Of course the best is to ask your OB/GYN this question. But if I were you I would try to discover some better management techniques than you have now to keep your symptoms under control. And I would also explore ways to expand your diet some too. Babies will take whatever they need from the mother.. So likely the baby will be fine but... you may not be. So try to maybe get together with a nutritionist/dietician and also try some other techniques for managing your symptoms.You do not mention what they are so guiding you any more specifically is hard. So maybe give us more info about your symptoms and we can help you better.


----------



## sarah77 (May 3, 2010)

Thanks for your quick reply.really appreciate it.!My gynaecologist says it can get dificult with IBS but no body knows how difficult will it be for me as all the doctors I have met havent had a case similar to me.Aso in my case IVF is the option as my partner has a low count.I get scared thinking of IVF with my currrent conditions as IVF specialist has let me know that normal healthy people feel tired during the procedure.I am really confused as what to do as my biological clock is ticking.
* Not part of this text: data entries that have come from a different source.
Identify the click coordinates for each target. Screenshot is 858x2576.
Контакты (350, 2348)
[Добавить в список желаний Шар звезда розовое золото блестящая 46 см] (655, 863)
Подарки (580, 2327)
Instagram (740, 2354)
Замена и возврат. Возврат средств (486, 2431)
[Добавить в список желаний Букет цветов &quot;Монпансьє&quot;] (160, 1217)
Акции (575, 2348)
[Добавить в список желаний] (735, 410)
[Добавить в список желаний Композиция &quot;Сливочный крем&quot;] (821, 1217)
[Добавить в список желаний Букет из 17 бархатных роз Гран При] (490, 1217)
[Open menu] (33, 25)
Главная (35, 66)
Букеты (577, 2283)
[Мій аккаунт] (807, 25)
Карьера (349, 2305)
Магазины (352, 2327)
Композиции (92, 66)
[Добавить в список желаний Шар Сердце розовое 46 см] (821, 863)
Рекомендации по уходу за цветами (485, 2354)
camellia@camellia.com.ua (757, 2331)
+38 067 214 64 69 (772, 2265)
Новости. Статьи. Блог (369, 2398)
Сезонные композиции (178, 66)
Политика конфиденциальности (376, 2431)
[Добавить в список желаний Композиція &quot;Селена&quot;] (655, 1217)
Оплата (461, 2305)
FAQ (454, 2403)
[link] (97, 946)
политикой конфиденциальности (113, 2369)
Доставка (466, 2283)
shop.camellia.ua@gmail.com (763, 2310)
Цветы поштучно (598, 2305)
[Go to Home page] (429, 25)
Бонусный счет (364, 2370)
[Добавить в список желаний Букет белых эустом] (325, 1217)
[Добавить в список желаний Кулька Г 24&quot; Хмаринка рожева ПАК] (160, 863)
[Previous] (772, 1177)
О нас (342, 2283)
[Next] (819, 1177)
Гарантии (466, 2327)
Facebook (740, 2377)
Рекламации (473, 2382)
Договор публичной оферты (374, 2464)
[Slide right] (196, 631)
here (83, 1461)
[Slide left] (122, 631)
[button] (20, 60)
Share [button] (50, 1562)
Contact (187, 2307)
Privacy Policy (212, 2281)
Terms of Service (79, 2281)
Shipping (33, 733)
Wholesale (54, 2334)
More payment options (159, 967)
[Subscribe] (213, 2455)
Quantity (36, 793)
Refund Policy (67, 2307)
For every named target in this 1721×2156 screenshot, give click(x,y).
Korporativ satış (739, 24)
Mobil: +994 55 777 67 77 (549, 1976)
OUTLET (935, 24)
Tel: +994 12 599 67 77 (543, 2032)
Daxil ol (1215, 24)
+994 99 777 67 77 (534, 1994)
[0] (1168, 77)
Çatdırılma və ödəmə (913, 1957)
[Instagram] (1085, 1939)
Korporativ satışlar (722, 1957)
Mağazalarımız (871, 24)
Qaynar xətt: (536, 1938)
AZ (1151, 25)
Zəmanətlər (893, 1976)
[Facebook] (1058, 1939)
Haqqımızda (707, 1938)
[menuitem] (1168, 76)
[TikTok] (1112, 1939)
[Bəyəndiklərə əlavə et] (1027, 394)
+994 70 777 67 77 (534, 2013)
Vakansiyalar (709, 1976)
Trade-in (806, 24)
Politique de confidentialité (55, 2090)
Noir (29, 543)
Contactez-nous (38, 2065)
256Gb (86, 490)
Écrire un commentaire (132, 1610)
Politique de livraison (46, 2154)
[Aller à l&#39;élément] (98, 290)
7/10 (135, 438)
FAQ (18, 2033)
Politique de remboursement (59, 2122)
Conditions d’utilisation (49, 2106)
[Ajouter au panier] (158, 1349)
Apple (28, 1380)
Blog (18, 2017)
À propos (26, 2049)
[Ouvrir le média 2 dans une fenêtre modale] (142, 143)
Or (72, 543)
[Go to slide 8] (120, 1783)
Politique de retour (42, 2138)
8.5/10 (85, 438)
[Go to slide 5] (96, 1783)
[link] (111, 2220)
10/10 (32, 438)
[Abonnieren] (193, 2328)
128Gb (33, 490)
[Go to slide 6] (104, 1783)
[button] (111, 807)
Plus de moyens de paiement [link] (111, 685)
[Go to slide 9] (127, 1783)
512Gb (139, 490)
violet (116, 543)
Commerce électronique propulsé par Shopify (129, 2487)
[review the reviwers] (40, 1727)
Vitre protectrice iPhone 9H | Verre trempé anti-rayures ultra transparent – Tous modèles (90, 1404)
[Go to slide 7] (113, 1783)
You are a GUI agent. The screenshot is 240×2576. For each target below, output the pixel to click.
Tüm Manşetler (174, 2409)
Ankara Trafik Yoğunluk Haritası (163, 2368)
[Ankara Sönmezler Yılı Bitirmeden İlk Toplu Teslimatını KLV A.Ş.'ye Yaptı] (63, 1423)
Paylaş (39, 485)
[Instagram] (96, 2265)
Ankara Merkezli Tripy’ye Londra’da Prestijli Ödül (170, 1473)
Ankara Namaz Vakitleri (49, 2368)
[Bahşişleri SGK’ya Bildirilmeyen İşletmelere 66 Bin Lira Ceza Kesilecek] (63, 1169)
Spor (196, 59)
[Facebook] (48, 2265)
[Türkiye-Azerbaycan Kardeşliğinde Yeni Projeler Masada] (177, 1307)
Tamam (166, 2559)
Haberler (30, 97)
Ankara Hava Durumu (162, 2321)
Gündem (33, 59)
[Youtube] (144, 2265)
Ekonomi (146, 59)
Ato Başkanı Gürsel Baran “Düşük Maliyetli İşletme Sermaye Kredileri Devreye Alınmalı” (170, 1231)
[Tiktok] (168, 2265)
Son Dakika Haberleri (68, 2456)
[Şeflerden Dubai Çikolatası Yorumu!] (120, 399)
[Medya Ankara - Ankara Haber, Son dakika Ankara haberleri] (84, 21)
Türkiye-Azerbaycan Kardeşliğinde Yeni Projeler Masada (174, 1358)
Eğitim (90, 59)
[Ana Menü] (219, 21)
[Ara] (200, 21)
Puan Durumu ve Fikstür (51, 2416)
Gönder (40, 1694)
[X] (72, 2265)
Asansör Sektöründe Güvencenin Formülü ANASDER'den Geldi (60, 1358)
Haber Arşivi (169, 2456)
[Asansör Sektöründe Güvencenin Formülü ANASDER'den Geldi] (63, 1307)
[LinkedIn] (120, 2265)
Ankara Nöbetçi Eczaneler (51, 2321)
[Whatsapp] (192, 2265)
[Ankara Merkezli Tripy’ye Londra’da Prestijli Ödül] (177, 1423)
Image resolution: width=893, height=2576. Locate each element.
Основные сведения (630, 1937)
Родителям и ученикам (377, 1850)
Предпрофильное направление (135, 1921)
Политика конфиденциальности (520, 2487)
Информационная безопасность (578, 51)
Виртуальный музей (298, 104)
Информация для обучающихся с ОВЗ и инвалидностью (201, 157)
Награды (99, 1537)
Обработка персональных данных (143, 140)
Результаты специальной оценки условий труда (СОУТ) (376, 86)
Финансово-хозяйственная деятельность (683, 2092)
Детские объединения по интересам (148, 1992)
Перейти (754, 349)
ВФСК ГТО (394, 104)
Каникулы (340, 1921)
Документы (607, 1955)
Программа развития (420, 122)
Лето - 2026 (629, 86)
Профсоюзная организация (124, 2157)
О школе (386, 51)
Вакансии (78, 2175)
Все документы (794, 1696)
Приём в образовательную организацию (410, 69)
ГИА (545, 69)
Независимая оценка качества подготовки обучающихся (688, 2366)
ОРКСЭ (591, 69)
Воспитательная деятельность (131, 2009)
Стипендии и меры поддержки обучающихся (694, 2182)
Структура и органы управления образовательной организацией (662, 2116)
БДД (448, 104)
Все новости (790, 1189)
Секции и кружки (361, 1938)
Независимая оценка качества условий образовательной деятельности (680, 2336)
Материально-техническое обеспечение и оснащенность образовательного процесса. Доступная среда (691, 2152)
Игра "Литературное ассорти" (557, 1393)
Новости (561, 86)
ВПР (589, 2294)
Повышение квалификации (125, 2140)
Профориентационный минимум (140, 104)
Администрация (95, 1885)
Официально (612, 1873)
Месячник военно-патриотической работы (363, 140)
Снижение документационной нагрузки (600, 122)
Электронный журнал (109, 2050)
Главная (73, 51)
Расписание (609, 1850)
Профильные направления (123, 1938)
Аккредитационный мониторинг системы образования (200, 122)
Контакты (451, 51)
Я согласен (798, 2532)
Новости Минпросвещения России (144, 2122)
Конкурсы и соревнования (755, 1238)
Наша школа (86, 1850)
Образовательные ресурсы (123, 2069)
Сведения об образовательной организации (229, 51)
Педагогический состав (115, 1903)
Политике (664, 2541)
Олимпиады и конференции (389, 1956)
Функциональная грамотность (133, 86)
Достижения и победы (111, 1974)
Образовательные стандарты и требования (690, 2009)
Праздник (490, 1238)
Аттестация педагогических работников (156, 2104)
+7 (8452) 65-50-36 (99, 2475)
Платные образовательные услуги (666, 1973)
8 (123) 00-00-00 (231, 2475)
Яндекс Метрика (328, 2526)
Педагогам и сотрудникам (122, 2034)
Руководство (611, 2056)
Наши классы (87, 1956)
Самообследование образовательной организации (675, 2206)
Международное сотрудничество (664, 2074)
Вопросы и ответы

I have heard from someone that some woman had to get her intestine replaced after birth with a pouch and life is very difficult to live like that.I am scared I should not go through something like that (intestine or food bag replacement).Do you know what are the chances and in what circumstances this may occur?I was thinking of going through surrogate mother but the idea of not being able to carry your own baby also disturbs me.


----------



## BQ (May 22, 2000)

I know of absoutely _no one_ that had only IBS that had to get a permanent colostomy after pregnancy. All you can do is try with the pregnancy. Now have you been diagnosed with an actual malabsorption issue? Because there is no malabsorption with IBS.As far as feeling "tired" during the procedure???? LOL I wouldn't let that concern you as "tiredness" is quite common in ANY pregnancy (even those without IBS).And truly...???? Parenthood itself causes fatigue... as far as I know. It also causes the death of many brain cells.... stretch marks..... gray hair....LOL I think you know where I am gonig with this. LOL Listen my 1st pregnancy brought about an IBS remission!And the 2nd one brought a horrific flare up... I only had a net weight gain of 10 lbs at delivery and the baby weighed 7lbs! BUT... she was completely healthy! She took all she needed from me throughout the pregnancy. So yeah.. by the time I delivered I had zero reserves left. But... after delivery my gut calmed a bit and I was able to build myself back up over time. (Just so you know... I chose not to breastfeed.) It was a struggle during the pregnancy but... she was worth it. Only you and your partner can make this decision. Gather as much info as you can and make ye old "pro & con" list.Work with a nutrionist or dietician or Dr. and get your diet expanded. What are your worst symptoms?BTW.. not all IBS triggers are from food. So please keep that in mind. It isn't all about the food.Wish you all the best with whatever you decide.


----------



## itsmebaby (Apr 15, 2010)

I saw an improvement of symptoms when I got pregnant (I felt so much better then!)As our immune systems temporarily weaken so we don't reject the baby, our allergic response weakens too - I noticed my food allergies temporarily went away, along with my rosacea and eczema!But, I know everyone is different. If you want a baby, I would recommend that you visit an allergist to get a definite on what foods/chemicals/whatever else you are allergic to - sometimes if you consume or come into contact with something that your body is highly allergic to, it will reject everything else along with it.Oh, and don't worry about a colostomy. I think that is a very rare thing to happen. Put that on the bottom of your list of worries!It sounds like you have been through so much - and yes, having a baby is exhausting... but motivation goes a long way to help!


----------



## sarah77 (May 3, 2010)

I am so delighted to hear from you guys.I am less scared now than I was before ..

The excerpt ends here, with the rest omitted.